The parts which are to be deadened must be isolated from those which are to be polished, and also from those which are to be concealed, and which therefore are not to be gilded. For this purpose they are coated with a paste made of Spanish white mixed with water. The articles prepared in this manner are then attached by means of iron wire to an iron rod and suspended in a furnace constructed for this process. The floor of this furnace is covered on four sides with plates of enameled earthenware for receiving the portions spattered about of the salt mixture given off later.

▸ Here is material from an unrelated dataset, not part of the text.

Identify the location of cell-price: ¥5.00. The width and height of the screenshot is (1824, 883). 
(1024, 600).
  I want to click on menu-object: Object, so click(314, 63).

In the middle is an oven constructed like a cooking stove, on which is an iron tripod for carrying the deadening pan; this latter is cemented into a second pan of cast iron, the intervening space being filled up with stove cement. In the middle of the pan is the bottom or sill, provided with a thick cast-iron plate, forming the hearth. On all four sides of the latter are low brick walls, connecting with the floor of the furnace, and the whole is covered with thick sheet metal. On the side of the furnace opposite the side arranged for carrying the pans, is a boiler in which boiling water is kept. On the same side of the furnace, but outside it, is a large oval tub of a capacity of about 700 or 800 quarts, which is kept filled with water. The upper portions of the staves of this tub are covered with linen to absorb all parts that are spattered about.